_Aim of the task_
When you reach the records below, repeat each one exactly as written.

+++

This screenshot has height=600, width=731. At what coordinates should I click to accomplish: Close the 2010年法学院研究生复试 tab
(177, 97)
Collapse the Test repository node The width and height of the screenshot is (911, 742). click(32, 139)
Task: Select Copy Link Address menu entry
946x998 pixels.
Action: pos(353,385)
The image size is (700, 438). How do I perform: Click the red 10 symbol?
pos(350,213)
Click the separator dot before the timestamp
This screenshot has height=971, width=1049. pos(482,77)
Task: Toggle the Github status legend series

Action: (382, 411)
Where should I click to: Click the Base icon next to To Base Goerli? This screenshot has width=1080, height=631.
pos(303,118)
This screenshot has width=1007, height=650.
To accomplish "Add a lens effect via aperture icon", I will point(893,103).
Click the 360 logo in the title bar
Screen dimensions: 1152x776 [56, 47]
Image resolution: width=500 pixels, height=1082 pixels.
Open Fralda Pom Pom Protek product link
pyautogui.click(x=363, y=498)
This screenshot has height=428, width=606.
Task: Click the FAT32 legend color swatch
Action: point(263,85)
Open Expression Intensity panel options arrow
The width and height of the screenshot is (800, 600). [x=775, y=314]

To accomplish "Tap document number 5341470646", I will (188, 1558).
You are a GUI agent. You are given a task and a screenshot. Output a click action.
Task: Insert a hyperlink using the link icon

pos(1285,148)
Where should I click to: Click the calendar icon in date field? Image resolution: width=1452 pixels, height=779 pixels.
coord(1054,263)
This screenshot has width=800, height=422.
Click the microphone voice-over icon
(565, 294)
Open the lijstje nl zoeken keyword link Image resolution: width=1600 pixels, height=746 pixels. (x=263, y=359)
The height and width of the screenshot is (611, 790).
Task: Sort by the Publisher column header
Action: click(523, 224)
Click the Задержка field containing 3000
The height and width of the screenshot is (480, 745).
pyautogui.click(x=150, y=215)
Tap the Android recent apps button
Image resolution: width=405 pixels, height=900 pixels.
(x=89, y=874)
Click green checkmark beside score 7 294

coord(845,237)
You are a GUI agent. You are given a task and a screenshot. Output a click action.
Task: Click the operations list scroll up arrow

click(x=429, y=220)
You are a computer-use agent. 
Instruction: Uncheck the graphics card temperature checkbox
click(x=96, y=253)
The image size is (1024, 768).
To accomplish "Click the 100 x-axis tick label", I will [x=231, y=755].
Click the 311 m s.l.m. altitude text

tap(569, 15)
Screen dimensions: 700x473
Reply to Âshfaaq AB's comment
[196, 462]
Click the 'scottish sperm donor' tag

+++

_Task response_
This screenshot has height=600, width=731. At what coordinates should I click to accomplish: Close the 2010年法学院研究生复试 tab
(177, 97)
Collapse the Test repository node The width and height of the screenshot is (911, 742). click(32, 139)
Task: Select Copy Link Address menu entry
946x998 pixels.
Action: pos(353,385)
The image size is (700, 438). How do I perform: Click the red 10 symbol?
pos(350,213)
Click the separator dot before the timestamp
This screenshot has height=971, width=1049. pos(482,77)
Task: Toggle the Github status legend series

Action: (382, 411)
Where should I click to: Click the Base icon next to To Base Goerli? This screenshot has width=1080, height=631.
pos(303,118)
This screenshot has width=1007, height=650.
To accomplish "Add a lens effect via aperture icon", I will point(893,103).
Click the 360 logo in the title bar
Screen dimensions: 1152x776 [56, 47]
Image resolution: width=500 pixels, height=1082 pixels.
Open Fralda Pom Pom Protek product link
pyautogui.click(x=363, y=498)
This screenshot has height=428, width=606.
Task: Click the FAT32 legend color swatch
Action: point(263,85)
Open Expression Intensity panel options arrow
The width and height of the screenshot is (800, 600). [x=775, y=314]

To accomplish "Tap document number 5341470646", I will (188, 1558).
You are a GUI agent. You are given a task and a screenshot. Output a click action.
Task: Insert a hyperlink using the link icon

pos(1285,148)
Where should I click to: Click the calendar icon in date field? Image resolution: width=1452 pixels, height=779 pixels.
coord(1054,263)
This screenshot has width=800, height=422.
Click the microphone voice-over icon
(565, 294)
Open the lijstje nl zoeken keyword link Image resolution: width=1600 pixels, height=746 pixels. (x=263, y=359)
The height and width of the screenshot is (611, 790).
Task: Sort by the Publisher column header
Action: click(523, 224)
Click the Задержка field containing 3000
The height and width of the screenshot is (480, 745).
pyautogui.click(x=150, y=215)
Tap the Android recent apps button
Image resolution: width=405 pixels, height=900 pixels.
(x=89, y=874)
Click green checkmark beside score 7 294

coord(845,237)
You are a GUI agent. You are given a task and a screenshot. Output a click action.
Task: Click the operations list scroll up arrow

click(x=429, y=220)
You are a computer-use agent. 
Instruction: Uncheck the graphics card temperature checkbox
click(x=96, y=253)
The image size is (1024, 768).
To accomplish "Click the 100 x-axis tick label", I will [x=231, y=755].
Click the 311 m s.l.m. altitude text

tap(569, 15)
Screen dimensions: 700x473
Reply to Âshfaaq AB's comment
[196, 462]
Click the 'scottish sperm donor' tag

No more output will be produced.